TEXT
* * * * * * *

Barcelona, even though being one of the biggest tourism capitals in Europe, has been battling with environmental problems for some time. The biggest issue that it’s facing right now is urban pollution.

The Environmental Ministry report released last year, states Barcelona as one the worst offenders exceeding government guidelines for limits on air pollution. The biggest contribution to these alarming figures is the massive increase in carbon footprint caused by road transport, especially personal vehicles. This is despite a high awareness of the damage cars cause the environment as well as the higher costs of using a household vehicle compared to public transport costs. Other major sources include gas fired heating systems, illegal burning of fossil fuels and industrial materials, domestic practices. These are not only affecting human health but also negatively impacting the ecosystem and its various metabolic cycles.



Our introductory studio focuses on these issues of climatic change and global warming with a bottom-up approach, in an attempt to create spatial devices that change how citizens understand and react to these issues at individual levels – trying to re-mediate the crisis where it started. Currently faced with this issue of excessive pollution, the city has come up with a new mobility plan based around the idea of Superillas (superblocks) with the aim to repurpose streets into “citizen spaces” for culture, leisure and the community. The studio, therefore, worked on one of these Superillas in the Poblenou district to work closely with the idea of giving the streets back to its citizens.



De-pollute is an urban spatial device designed to tackle the issues of climatic change and global warming by absorbing the pollution contents from the atmosphere. The project not only aims to generate a scalable device but also an interactive public module in Superilla, Poblenou-creating a micro-climate for social gatherings. Instead of hiding the absorbed pollution contents, the idea here is to exhibit it and use it as a design strategy to create awareness about the issue.

The project envisions, creating a futuristic urban ecology which is an extension of one’s residence – where green is not an anecdote and where the neighborhood’s history and local life have a presence.



The project went through 4 stages of design and prototype development before reaching the final vision. Each stage involved rigorous research, tests, and findings.


Agents: Wind, pollution

Vision: Canopy module that captures the agents

Prototype Components: Linear electromagnetic accelerator, fabric with support frame

Technique: Conversion of these agents into usable form of energy

Technology: Electromagnetic acceleration and entropy harvesting.

Aim: Use the captured energy to light street lamps and feed into charging stations.

* * * * * * *

In the De-pollute project text, why does the device display the pollution it absorbs instead of hiding it?

MATERIAL
* * * * * * *

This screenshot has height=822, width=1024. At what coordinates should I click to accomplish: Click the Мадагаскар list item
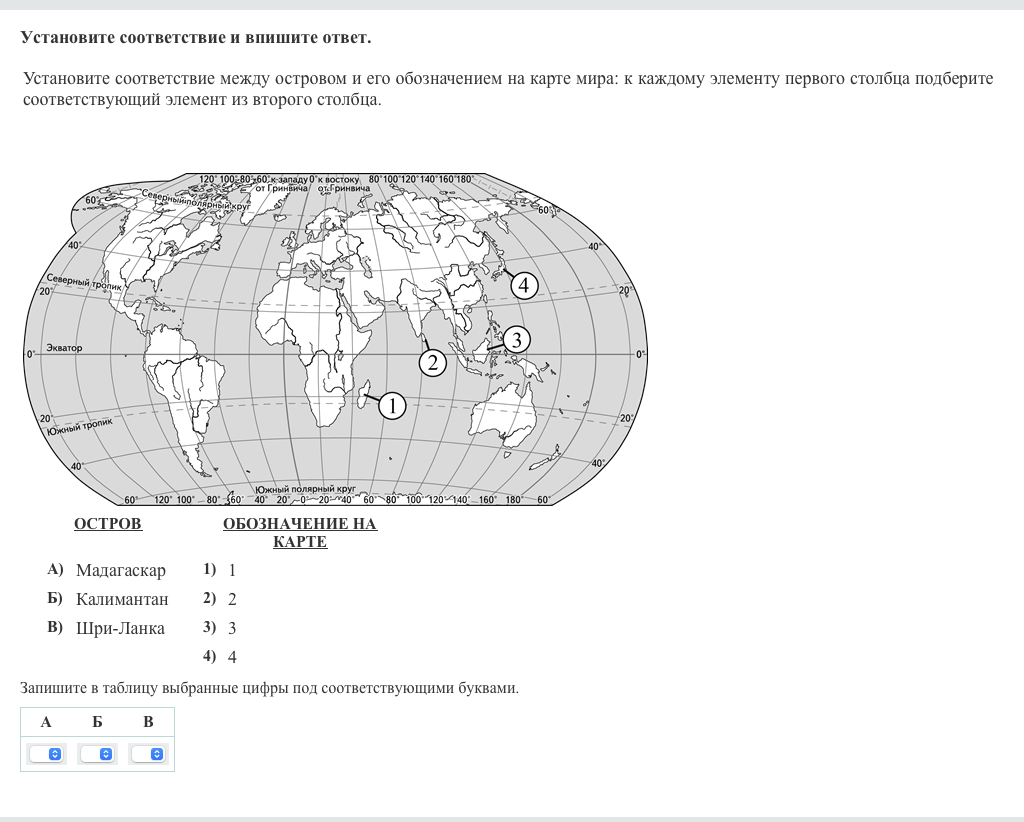(x=120, y=570)
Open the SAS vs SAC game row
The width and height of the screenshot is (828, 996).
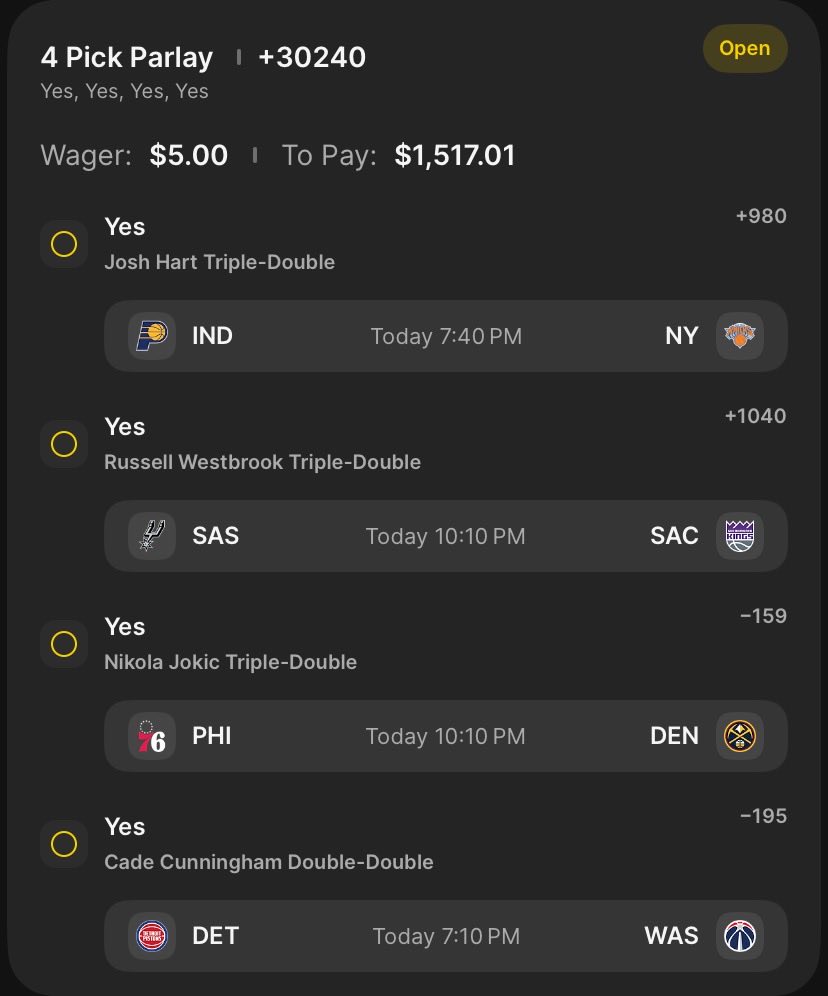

* * * * * * *

REPLY
Showing the absorbed pollution is used as a design strategy to create awareness about the issue.